Leah, hearing his voice, whirled around and ran to him. "Elias!"
He met her halfway and she threw her arms around him, holding him tightly. The change in her demeanor since he had seen her last was dramatic.
His face buried against her neck, he murmured, "Leah, what's wrong?"
She lingered pressed to him for a few more seconds before stepping back. Now that she was closer, he could see that she had been crying. This aspect of her personality had always been a fascinating dichotomy to Elias. He had witnessed tears from her many times in their relationship, but always during a sentimental movie, or as she read a particularly moving book. Occasionally, if he surprised her with an unexpected and thoughtful gift, she would struggle not to cry, usually failing miserably. But in the field, in the midst of intense pressure and horrific events, she was never one to give in to this emotion. The sight of it now worried him even more.
Clearly unsure of her own voice, Leah waited a minute before she began to speak. Tillie, Hutson, Crabill, Wilson, and Sweezea had moved closer to them. "There was a call from one of Faulk's people. The pathogen is out early."
"Oh, my God! How?"
"After I heard what this Kennerley had to say, I questioned Faulk and got a few more details. Apparently, there was a lab accident either earlier today or last night. Faulk knew that a technician was dead. But he thinks the microbe is still contained inside the sealed lab. When Kennerley called a few minutes ago and he thought he was reporting to F
aulk, he said that another technician was dead. Somehow the other technician had gone all the way home before she died. Kennerley was frantic…desperate…but from what I could tell, everyone who has come close to her is either dead or dying, and it is spreading fast."
Elias took in the information, his mind spinning in an attempt to assimilate it all. "So an accident released it several hours early. I don't understand why Faulk's man was panicking. I'm sure his people would have already received the vaccine."

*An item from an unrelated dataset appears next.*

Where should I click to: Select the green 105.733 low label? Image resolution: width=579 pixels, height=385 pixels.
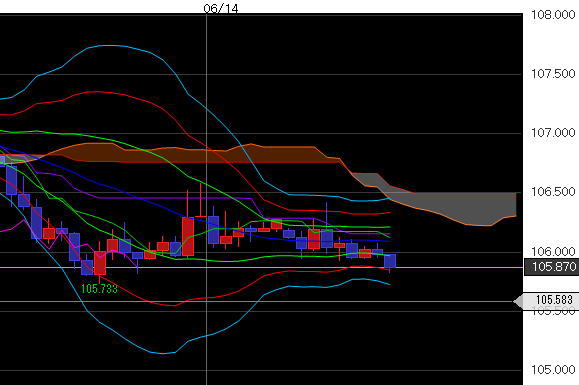click(x=99, y=289)

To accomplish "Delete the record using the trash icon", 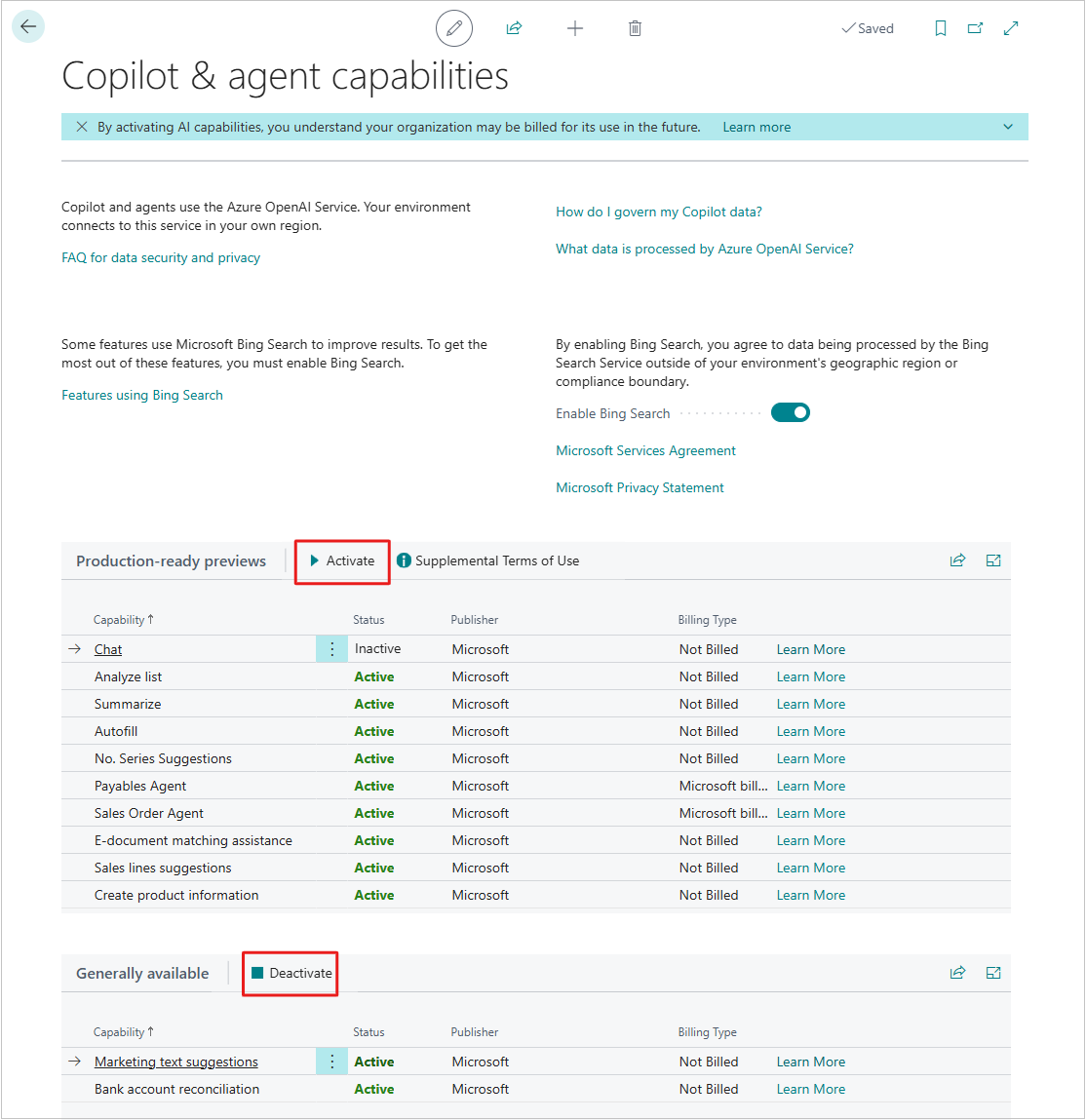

She delivered the final piece of news, although clearly not wanting to speak the words. "He had. Supposedly, so had the two lab technicians."
"But…." Elias stopped, his mind was suddenly hammered by the flash of comprehension. "The vaccine doesn't work."
"Right."
"How could that be? They must have tested it."
"They did, several times on several groups of subjects. The monsters tested it on every race, age group, lifestyle type, you name it. It protected the subjects with a one-hundred-percent success rate."
Elias stood frozen as his mind processed the variables, the options, the alternatives, sifting through each for a possible solution. Hitting only a blank wall, he slowly drew a deep breath. "So it's over. For all of us. Faulk and his group have killed everyone on Earth."
His eyes moved from one member of the group to another. Crabill and Hutson were despondent. Tillie and Sweezea, furious. Only Wilson seemed not to be reacting to the situation, his face calm, his eyes focused on some faraway vista. Elias decided that the mathematician had entered into the comforting realm of denial.
He turned back to Leah. "Where did it start?"
"D.C."
"And from what Faulk said earlier, one release point is enough to take care of the whole planet."
Leah nodded in agreement. "I can't imagine that Kennerley wouldn't have notified the others that there was a problem and cancelled the rest of the releases."
"I don't know what good it will do, but we do have Faulk's phone. We should tell someone."
"Again, who?" Leah asked flatly. "According to Faulk, most of the leaders are in on this. I thought we owed it to Benjamin, since he was the only one who tried to help you, but when I called him, all of the circuits were busy. I sent a text message, but I have no way of knowing if he got it. There hasn't been a reply."